--- START OF GIVEN RECORDS ---

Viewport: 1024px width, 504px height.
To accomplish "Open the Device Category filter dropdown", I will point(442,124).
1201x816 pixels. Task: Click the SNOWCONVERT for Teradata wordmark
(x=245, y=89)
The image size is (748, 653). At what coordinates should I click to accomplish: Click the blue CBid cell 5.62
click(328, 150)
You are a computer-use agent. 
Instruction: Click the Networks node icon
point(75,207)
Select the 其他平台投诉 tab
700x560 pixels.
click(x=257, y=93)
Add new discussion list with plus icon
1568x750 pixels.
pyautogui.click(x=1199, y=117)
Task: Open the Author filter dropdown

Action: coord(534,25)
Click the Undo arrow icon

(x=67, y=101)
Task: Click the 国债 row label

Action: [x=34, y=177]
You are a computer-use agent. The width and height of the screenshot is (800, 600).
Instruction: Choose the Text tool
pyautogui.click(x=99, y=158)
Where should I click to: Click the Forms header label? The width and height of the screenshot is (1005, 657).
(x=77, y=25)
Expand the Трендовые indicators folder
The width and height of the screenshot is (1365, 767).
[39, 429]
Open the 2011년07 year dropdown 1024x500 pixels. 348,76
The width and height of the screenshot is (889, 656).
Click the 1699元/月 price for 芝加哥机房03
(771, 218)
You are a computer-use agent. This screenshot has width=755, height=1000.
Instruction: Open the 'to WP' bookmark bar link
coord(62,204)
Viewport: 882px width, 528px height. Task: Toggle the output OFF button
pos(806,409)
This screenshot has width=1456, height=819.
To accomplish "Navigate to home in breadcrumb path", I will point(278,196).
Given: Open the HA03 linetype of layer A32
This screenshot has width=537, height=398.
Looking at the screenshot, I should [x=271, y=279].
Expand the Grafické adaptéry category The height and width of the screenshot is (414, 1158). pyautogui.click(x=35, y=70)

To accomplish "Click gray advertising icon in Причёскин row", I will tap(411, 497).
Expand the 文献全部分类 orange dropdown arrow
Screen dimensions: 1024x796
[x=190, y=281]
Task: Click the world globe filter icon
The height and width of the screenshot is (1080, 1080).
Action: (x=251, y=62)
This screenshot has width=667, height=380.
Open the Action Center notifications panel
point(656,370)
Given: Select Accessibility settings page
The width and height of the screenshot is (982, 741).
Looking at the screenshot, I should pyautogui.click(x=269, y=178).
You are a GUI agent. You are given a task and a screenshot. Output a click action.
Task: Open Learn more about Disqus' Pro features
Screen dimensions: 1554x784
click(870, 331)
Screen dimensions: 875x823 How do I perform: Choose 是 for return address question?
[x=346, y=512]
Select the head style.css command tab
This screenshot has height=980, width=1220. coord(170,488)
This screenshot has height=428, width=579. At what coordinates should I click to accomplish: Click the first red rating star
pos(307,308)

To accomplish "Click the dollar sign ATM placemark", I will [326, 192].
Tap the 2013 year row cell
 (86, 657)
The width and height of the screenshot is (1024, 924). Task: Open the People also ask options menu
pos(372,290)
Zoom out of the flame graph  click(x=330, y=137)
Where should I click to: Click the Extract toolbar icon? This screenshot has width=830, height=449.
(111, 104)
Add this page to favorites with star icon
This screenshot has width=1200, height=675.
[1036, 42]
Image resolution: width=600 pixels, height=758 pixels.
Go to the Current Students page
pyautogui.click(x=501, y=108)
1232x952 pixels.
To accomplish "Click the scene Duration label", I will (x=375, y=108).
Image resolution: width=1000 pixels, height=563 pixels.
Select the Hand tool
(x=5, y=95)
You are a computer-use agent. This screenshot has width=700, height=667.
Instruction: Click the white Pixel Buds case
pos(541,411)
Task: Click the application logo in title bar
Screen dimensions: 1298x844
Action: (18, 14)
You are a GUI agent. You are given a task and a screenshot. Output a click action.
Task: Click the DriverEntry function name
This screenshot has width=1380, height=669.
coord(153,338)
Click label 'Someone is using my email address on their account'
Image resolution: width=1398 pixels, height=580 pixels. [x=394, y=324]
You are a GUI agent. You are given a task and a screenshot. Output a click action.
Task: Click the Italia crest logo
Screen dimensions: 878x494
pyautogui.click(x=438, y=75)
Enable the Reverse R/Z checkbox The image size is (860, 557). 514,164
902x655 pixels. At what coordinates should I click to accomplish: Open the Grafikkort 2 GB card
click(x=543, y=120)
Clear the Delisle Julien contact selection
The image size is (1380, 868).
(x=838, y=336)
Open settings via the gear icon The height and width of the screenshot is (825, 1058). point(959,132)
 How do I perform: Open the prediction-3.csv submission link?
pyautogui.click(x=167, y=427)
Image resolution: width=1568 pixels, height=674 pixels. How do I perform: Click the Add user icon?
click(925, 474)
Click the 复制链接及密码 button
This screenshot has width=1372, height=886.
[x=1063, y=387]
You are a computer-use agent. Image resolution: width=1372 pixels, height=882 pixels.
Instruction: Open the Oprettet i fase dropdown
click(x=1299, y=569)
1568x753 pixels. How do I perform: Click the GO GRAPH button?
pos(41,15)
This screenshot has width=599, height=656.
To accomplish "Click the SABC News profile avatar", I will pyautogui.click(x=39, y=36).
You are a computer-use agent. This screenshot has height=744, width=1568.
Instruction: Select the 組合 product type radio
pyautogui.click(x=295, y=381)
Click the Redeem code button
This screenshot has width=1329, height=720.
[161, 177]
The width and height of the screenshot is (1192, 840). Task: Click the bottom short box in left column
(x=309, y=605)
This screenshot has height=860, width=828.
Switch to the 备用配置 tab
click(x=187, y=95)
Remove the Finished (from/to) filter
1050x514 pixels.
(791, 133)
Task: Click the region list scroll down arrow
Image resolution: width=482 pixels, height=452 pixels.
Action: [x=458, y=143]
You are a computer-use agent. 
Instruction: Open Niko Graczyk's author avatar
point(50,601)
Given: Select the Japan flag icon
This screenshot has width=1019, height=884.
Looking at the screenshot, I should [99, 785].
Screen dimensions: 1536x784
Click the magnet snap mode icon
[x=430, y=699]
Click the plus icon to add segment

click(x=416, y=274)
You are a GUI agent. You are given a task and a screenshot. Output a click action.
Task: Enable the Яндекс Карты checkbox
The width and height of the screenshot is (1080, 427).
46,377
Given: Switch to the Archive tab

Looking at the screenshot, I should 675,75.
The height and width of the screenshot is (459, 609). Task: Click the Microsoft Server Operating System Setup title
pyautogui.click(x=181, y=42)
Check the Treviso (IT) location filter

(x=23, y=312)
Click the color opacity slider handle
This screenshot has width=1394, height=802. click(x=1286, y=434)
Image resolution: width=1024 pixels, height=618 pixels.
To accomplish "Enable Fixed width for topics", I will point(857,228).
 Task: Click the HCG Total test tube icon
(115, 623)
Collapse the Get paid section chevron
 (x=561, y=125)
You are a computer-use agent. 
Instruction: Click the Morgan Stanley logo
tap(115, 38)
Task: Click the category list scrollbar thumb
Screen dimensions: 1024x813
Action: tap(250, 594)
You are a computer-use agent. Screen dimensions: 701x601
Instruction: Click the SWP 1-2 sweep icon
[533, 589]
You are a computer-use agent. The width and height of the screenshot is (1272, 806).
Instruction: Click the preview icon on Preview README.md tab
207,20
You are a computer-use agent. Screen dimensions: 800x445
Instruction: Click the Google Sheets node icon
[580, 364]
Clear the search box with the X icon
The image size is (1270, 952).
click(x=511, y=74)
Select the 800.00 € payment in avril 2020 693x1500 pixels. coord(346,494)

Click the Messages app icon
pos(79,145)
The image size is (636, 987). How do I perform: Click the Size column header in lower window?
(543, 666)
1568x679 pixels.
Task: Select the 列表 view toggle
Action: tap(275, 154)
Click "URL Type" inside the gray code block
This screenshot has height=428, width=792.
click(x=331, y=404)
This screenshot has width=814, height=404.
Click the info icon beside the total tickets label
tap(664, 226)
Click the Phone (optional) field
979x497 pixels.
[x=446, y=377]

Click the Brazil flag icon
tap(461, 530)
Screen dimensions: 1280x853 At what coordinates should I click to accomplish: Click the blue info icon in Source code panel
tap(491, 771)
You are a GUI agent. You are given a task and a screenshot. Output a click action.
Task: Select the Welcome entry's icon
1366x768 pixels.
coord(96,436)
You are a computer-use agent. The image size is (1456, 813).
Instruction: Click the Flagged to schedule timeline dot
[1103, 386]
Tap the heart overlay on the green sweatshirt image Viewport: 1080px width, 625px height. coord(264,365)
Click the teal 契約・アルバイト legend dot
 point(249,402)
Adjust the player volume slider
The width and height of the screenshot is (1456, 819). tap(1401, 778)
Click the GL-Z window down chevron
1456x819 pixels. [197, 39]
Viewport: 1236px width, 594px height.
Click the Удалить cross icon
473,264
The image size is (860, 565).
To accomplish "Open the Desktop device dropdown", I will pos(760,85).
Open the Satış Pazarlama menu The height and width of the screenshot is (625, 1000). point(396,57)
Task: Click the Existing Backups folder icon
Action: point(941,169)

--- END OF GIVEN RECORDS ---

Retype the part of the entries that runs from the start through the line containing "Expand the Grafické", including that line.

Viewport: 1024px width, 504px height.
To accomplish "Open the Device Category filter dropdown", I will point(442,124).
1201x816 pixels. Task: Click the SNOWCONVERT for Teradata wordmark
(x=245, y=89)
The image size is (748, 653). At what coordinates should I click to accomplish: Click the blue CBid cell 5.62
click(328, 150)
You are a computer-use agent. 
Instruction: Click the Networks node icon
point(75,207)
Select the 其他平台投诉 tab
700x560 pixels.
click(x=257, y=93)
Add new discussion list with plus icon
1568x750 pixels.
pyautogui.click(x=1199, y=117)
Task: Open the Author filter dropdown

Action: coord(534,25)
Click the Undo arrow icon

(x=67, y=101)
Task: Click the 国债 row label

Action: [x=34, y=177]
You are a computer-use agent. The width and height of the screenshot is (800, 600).
Instruction: Choose the Text tool
pyautogui.click(x=99, y=158)
Where should I click to: Click the Forms header label? The width and height of the screenshot is (1005, 657).
(x=77, y=25)
Expand the Трендовые indicators folder
The width and height of the screenshot is (1365, 767).
[39, 429]
Open the 2011년07 year dropdown 1024x500 pixels. 348,76
The width and height of the screenshot is (889, 656).
Click the 1699元/月 price for 芝加哥机房03
(771, 218)
You are a computer-use agent. This screenshot has width=755, height=1000.
Instruction: Open the 'to WP' bookmark bar link
coord(62,204)
Viewport: 882px width, 528px height. Task: Toggle the output OFF button
pos(806,409)
This screenshot has width=1456, height=819.
To accomplish "Navigate to home in breadcrumb path", I will point(278,196).
Given: Open the HA03 linetype of layer A32
This screenshot has width=537, height=398.
Looking at the screenshot, I should [x=271, y=279].
Expand the Grafické adaptéry category The height and width of the screenshot is (414, 1158). pyautogui.click(x=35, y=70)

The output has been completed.